§ **WORK INSTRUCTIONS**:
(a) In the blog post about a family outing, why could the family stay at the county fair for only a few hours?
(b) Continue the blog post about a family outing from its final sentence.

§ **SOURCE EXTRACT**:
::::::
I woke up Sunday feeling as if I had been run over by a bus. Seriously – this whole spinal pain deal is wicked. C wanted to take the girls to the county fair, and I spent a few minutes feeling a bit blue that I could not go. As I watched them get ready, I decided that I was not going to just sit around and not enjoy my family. Even if I was miserable, I knew we could get back home relatively fast.
As it were, the temps here were god awful, and we all were only able to tolerate it for a few hours. But much fun was had by all. I was again reminded that I don’t need to stop living because of this treatment. No, I don’t need to push myself physically – but sometime there are some psychological issues wrapped up in my desire to be still as well. I know myself all so well, and I know how I can talk myself out of something. My bargaining unit has been been hard at work for years.
Funny how often we can be our own worst enemies. Long winded way of saying that I am pleased with myself for getting out and having a lovely day with my family.
I heard news of a dear family member’s passing on Sunday morning. I am sad that the world can no longer claim her, but I am also happy for her because she lived a full and long life, and she was ready to go.
She was a neat lady and she touched my life with kindness. I have wonderful vacation memories of she and my grandfather driving down the road singing together. I will cherish these forever. She really loved him and he her. As a kid I remember being amazed at how much they just enjoyed one another. I wanted that kind of love when I grew up! I can honestly say that I have found my mate in my boy, and I can now look back at them with even more amazement.
::::::
§ **MATERIAL PROVIDED**:
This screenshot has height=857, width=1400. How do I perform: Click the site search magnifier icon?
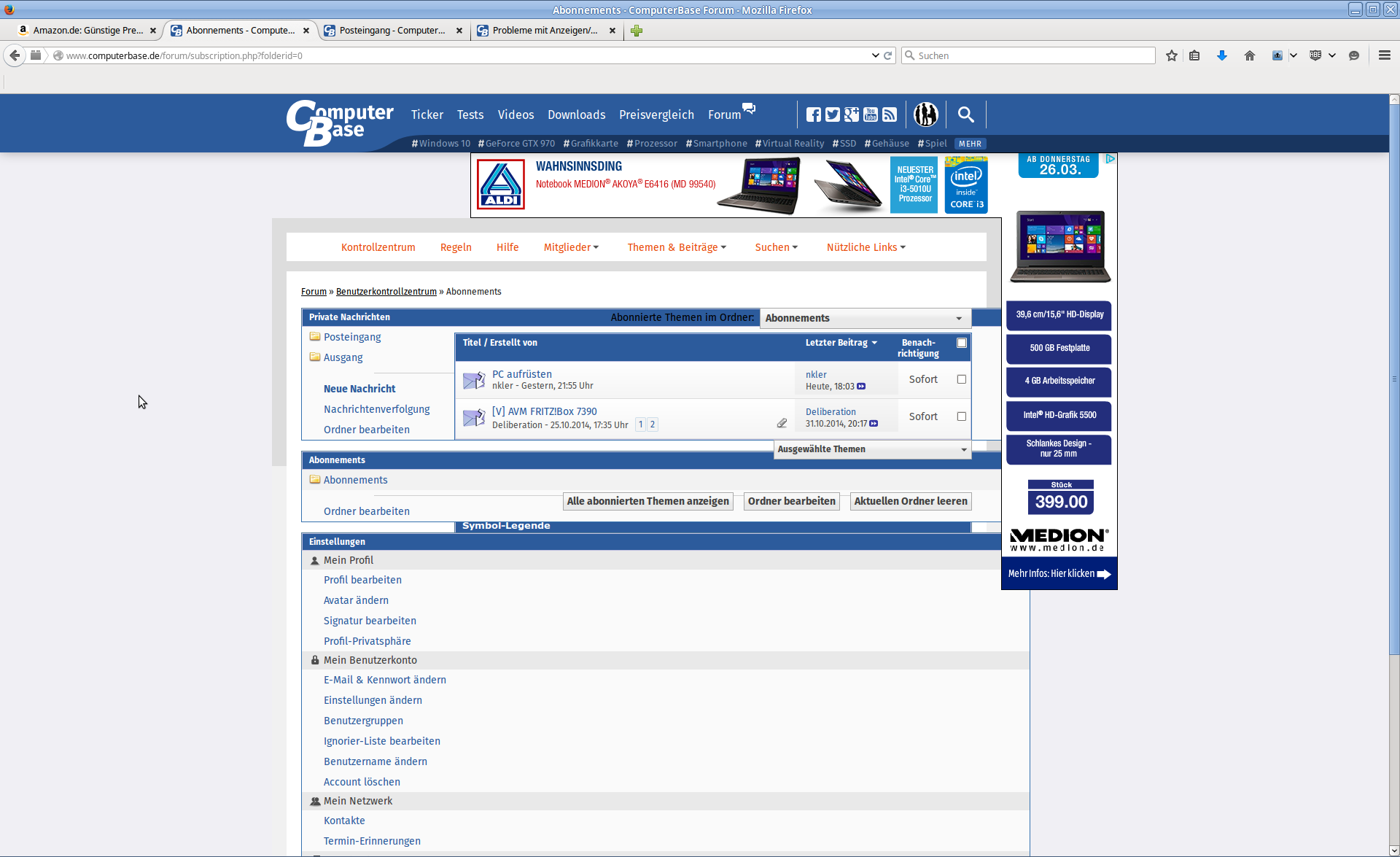point(965,115)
::::::
§ **WRITTEN ANSWERS**:
(a) The temperatures were awful.

(b)
It’s a bit of an end of an era for her to pass away. My grandfather has been gone for many years, but in a way, she carried his memory on for all of us. She took wonderful care of him during the last years of his life and I’ve always been so grateful to her for this. I am reminded of his death with her passing, and wow how I miss him.
I spoke with my grandmother’s daughter today, and she expressed her sadness that I am going through what I am. I tried assuage her fears by telling her of how much of a transformation this whole process has been for me.
I have found myself saying to more than a few people lately that this treatment feels like a love letter to my body. What an odd turn of phrase to describe it – but it feels true. This is me finally treating my body with the love and care that it has needed (and deserved) for so long. This treatment is an inconvenience, not a death sentence. It’s hard, but I am able to do it. I am so amazed at the deep resources of strength that the human spirit is capable of. I look forward to helping my children understand that they can survive anything.
I remember after giving birth to M that I was amazed that I was able to do it. I had it in my mind that I would somehow give up at some point and need a section. I even said so to my mother-in-law and she was surprised.
Perseverance is something that I have struggled with all of my life. I’m a chronic procrastinator. I have set myself up for failure more times than I can even begin to tell of. I never did as well in school as I could have, and I spent a lot of time wandering around trying to figure it all out.
And then I had children. Ha, I had two colicky children! I learned a lot about myself during those long and dark months.
I am a fighter and I am a survivor. All of those years of putting myself down for being ‘broken’….and here I am feeling more whole than I ever have. I have learned that if you have the right person at your side, even the worst of the worst can be made bearable.